O ano de 2019 não tem sorrido ao FC Porto que, neste arranque, já perdeu a Taça da Liga, somou três empates para o campeonato e, mais recentemente, conheceu o sabor da derrota na liga milionária, diante do Roma.

Feitas as contas, o FC Porto não atravessava um momento tão delicado desde a derrota com o Benfica, em outubro.

No mercado de inverno chegaram os reforços, mas enquanto decorre o processo de adaptação, e as coisas não correm bem, a culpa vai sempre para o treinador, que nem sempre toma as decisões mais compreensíveis.

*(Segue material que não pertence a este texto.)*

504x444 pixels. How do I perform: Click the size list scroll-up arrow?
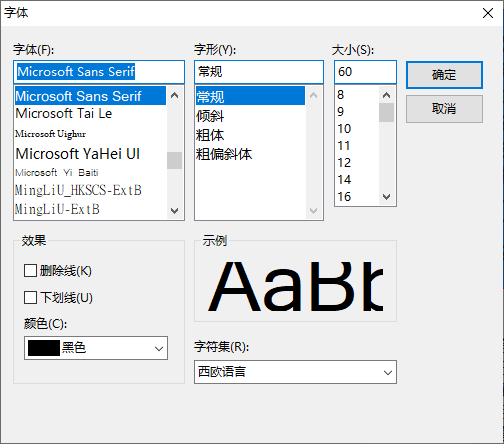[x=386, y=95]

Uma delas é a não utilização de Oliver Torres, que chegou ao FC Porto em 2014/2015, por empréstimo do Atlético de Madrid, numa época em que marcou sete golos em 40 jogos. Uma temporada depois, o espanhol regressou a Portugal e continuou a encantar os adeptos com mais uma época bem conseguida: 39 jogos, com três golos apontados.

Tudo indicava o casamento perfeito entre Oliver e o FC Porto, que acionou o poder de compra, e confirmou a transferência por cerca de 20 milhões. E quando tudo indicava o contrário, começou a falta de espaço e oportunidade do jogador…

Aos 23 anos, o médio é um dos jogadores que tem maior capacidade de fazer a diferença nos dragões. Com uma qualidade impar, o espanhol tem uma visão de jogo que lhe permite descobrir espaços que ninguém tinha visto. Rápido a decidir, não só não perde a bola, como consegue coloca-la, com qualidade, nos colegas da zona dianteira.

A defender também tem correspondido, não perdendo a bola com facilidade, e sem cometer muitas faltas no processo de recuperação. No entanto, para fazer face às qualidades surge o maior defeito do espanhol: o remate. Não só não tem sido certeiro, como nem sempre é a melhor decisão.

Oliver Torres diante do SC Braga, no jogo da primeira volta, em que o FC Porto venceu por 1-0, no Dragão
Fonte: FC Porto

Ainda assim, aquilo que o Oliver falha não é nada comparado com o que dá em campo à equipa. É pequenino, mas, em muitos jogos, leva a equipa ao colo. No entanto, não é uma opção constante para Sérgio Conceição. São poucos os jogos que é titular e quando o é dificilmente faz os 90 minutos. É sempre uma opção para sair. E quando não é titular, é uma opção quase descartada para entrar no decorrer.

Torna-se incompreensível como é que numa equipa como o FC Porto, que ainda não encontrou as armas necessárias para o setor ofensivo, se desperdiça o talento do médio capaz de fazer a diferença em qualquer jogo, a qualquer momento.